I am trying to develop an application that activates CUPTI’s activity api in the main thread, and then creates a child thread that CUDA code is run within. The child thread is an external application invoked through Boost’s system call. The CUPTI activity API is not picking up any GPU activity in the child process - is there a way to configure CUPTI to pick up GPU activity from the child thread?
Activating CUPTI’s activity APIs in the main thread enables profiling of the main thread as well as all of its child threads. In the scenario when main thread creates a new process (for example using fork), profiling won’t happen for the new process. Does the later apply for your use case?
To pick up GPU activity in the new process, you can either have CUPTI APIs as part of the application code or inject CUPTI based profiling library into the application process.
Correct, nvprof uses CUPTI under the hood. But CUPTI doesn’t provide the support for the child process profiling. It’s the responsibility of the CUPTI client to implement this support.
Thanks for your quick update. Base on those information, I am curious about how to using CUPTI to profiling GPU events for cuda executable? Say, when I using nvprof profiling cuda executable like below, I can get events information for both kernel. I know how to implement this with CUPTI client, but I don’t know how could I implement a tool which using CUPTI and can get GPU events for cuda executable…

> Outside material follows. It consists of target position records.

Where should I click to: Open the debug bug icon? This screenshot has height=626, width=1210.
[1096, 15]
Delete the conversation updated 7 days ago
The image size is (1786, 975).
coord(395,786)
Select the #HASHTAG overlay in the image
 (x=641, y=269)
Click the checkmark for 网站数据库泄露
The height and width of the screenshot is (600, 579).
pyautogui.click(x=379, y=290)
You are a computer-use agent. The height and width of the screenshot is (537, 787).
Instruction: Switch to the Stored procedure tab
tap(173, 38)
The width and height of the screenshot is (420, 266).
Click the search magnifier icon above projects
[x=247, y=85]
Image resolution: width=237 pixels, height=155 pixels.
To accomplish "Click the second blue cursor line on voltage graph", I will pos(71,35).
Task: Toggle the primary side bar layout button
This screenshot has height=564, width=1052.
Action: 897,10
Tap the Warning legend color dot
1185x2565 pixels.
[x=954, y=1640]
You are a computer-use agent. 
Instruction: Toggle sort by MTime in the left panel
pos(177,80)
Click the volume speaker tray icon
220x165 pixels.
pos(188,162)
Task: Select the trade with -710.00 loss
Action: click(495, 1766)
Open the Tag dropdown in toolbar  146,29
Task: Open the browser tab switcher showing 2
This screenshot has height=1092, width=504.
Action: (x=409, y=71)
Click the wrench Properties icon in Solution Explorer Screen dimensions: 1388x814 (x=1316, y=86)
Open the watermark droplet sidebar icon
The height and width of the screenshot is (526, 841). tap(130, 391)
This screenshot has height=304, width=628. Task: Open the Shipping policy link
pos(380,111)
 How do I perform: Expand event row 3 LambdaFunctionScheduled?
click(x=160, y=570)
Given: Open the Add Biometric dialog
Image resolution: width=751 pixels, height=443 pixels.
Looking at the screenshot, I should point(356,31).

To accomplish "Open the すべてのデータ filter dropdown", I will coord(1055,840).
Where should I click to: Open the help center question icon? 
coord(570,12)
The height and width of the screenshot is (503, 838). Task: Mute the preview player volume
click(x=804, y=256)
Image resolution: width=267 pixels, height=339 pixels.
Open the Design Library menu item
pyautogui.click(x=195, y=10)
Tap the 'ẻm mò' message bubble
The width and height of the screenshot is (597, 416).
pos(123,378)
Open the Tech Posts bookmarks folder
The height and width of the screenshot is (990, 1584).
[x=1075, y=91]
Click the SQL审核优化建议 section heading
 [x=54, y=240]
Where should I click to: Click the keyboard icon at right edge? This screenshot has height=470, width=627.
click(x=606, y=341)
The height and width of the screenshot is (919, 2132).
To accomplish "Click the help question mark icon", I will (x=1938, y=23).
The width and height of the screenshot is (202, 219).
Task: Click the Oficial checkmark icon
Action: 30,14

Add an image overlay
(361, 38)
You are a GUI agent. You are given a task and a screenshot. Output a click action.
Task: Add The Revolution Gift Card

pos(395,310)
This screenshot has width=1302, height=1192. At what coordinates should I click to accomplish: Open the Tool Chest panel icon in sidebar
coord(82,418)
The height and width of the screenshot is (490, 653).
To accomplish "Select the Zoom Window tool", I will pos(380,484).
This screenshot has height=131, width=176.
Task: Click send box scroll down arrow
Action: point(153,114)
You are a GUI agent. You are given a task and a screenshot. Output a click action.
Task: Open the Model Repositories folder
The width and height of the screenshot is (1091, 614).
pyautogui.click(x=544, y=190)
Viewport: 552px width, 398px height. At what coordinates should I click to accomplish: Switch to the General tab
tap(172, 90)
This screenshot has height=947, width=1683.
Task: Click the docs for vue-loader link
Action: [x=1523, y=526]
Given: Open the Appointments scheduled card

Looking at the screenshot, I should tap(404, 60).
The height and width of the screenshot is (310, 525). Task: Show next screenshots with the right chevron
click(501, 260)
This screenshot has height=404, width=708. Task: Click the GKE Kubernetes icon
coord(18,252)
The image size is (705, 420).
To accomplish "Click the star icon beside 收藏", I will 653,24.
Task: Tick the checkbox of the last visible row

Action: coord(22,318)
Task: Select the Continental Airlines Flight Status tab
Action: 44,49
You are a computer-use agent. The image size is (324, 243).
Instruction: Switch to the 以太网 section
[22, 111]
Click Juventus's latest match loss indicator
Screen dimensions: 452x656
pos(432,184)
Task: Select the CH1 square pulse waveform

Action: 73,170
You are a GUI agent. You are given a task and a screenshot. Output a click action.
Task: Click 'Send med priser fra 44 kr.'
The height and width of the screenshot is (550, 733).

nvprof -e fb_subp0_read_sectors ./concurrentKernels
[./concurrentKernels] - Starting…
==8361== NVPROF is profiling process 8361, command: ./concurrentKernels
GPU Device 0: “GeForce GTX 1050” with compute capability 6.1
Detected Compute SM 6.1 hardware with 5 multi-processors
Expected time for serial execution of 8 kernels = 0.080s
Expected time for concurrent execution of 8 kernels = 0.010s
Measured time for sample = 0.113s
Test passed
==8361== Profiling application: ./concurrentKernels
==8361== Profiling result:
==8361== Event result:
Invocations Event Name Min Max Avg Total
Device “GeForce GTX 1050 (0)”
Kernel: sum(long*, int)
1 fb_subp0_read_sectors 100 100 100 100
Kernel: clock_block(long*, long)
8 fb_subp0_read_sectors 112177 179004 153147 1225177
User can develop a profiling tool like nvprof by writing a CUPTI based shared library. This library needs to enable the appropriate CUPTI activities using the API cuptiActivityEnable() for tracing information, or call events/metrics API for profiling the GPU performance characteristics. For more control over the profiling session, user can use the CUPTI Callback API to register a callback into his code. Your callback will be invoked when the application being profiled calls a CUDA runtime or driver function, or when certain events occur in the CUDA driver. Refer CUPTI samples callback_event and callback_metric for the usage of CUPTI events and metrics APIs respectively.